### Prompt:
Please swap every "Click" in the material below for "Select" and write out the lines again, leaving everything else unchanged and the pictures out.

### Supplied records:
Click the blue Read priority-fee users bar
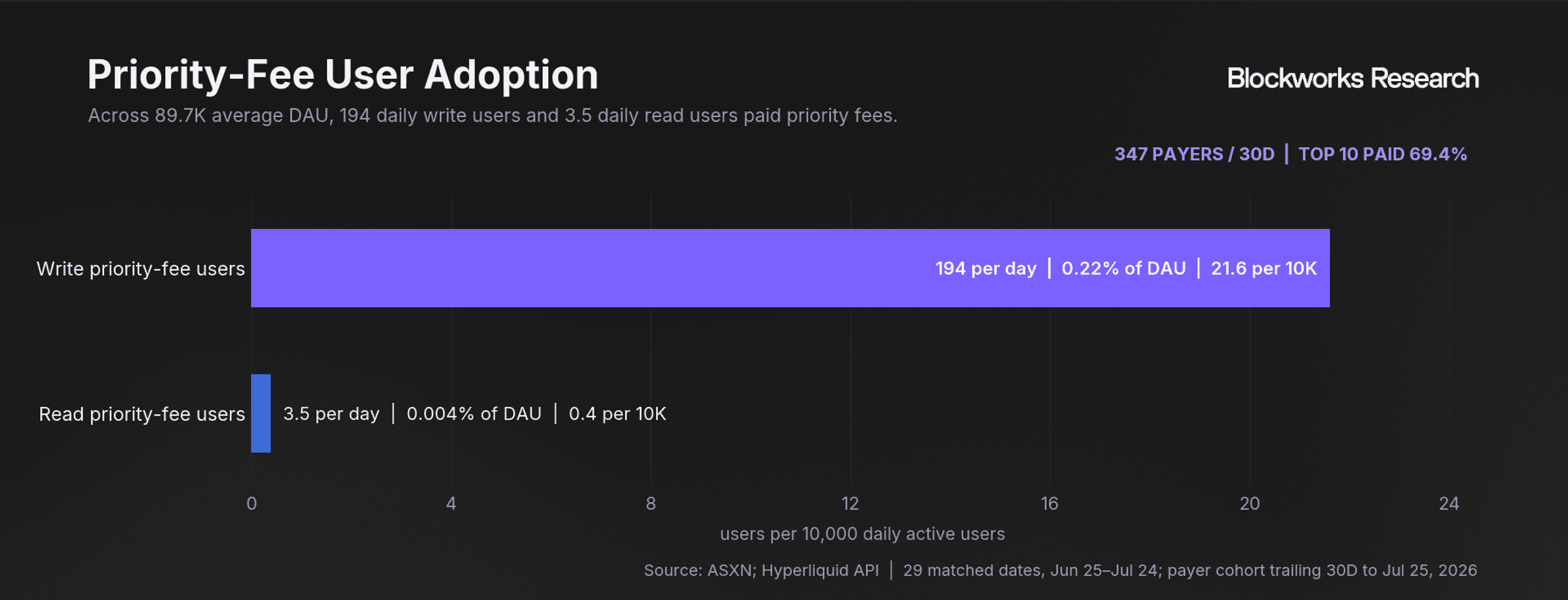The image size is (1568, 600). coord(261,413)
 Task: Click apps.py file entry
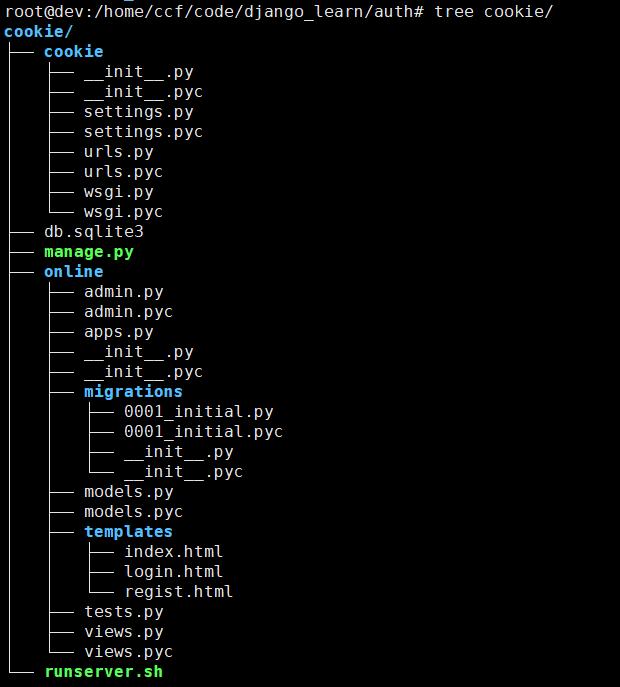(119, 332)
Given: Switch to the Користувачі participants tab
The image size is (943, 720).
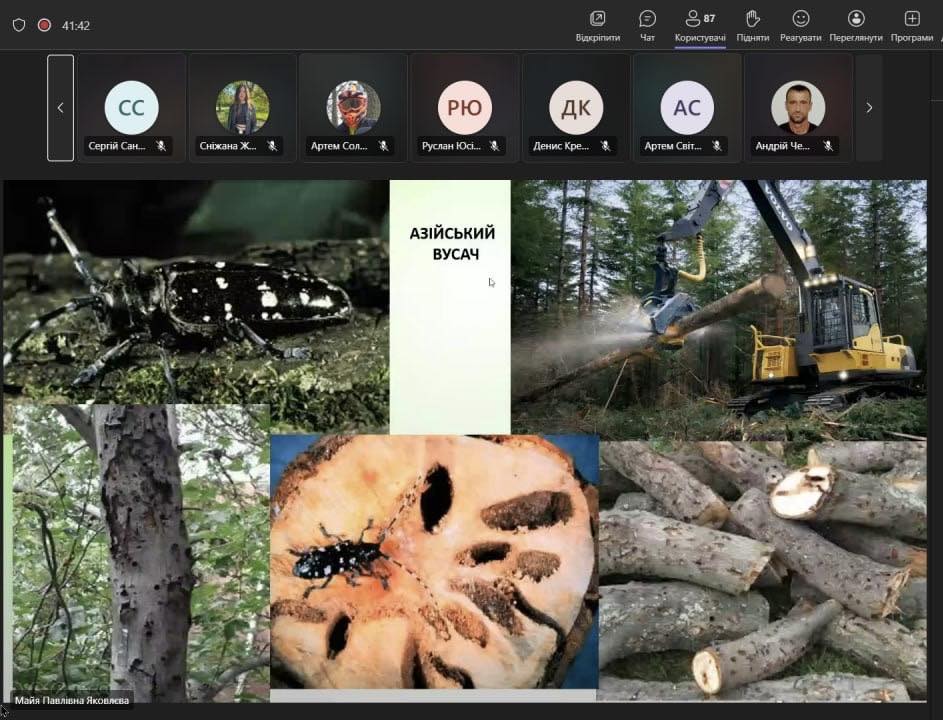Looking at the screenshot, I should point(700,26).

### Output for this exercise:
Select the blue Read priority-fee users bar
The image size is (1568, 600). coord(261,413)
 Task: Select apps.py file entry
(119, 332)
Given: Switch to the Користувачі participants tab
The image size is (943, 720).
Looking at the screenshot, I should point(700,26).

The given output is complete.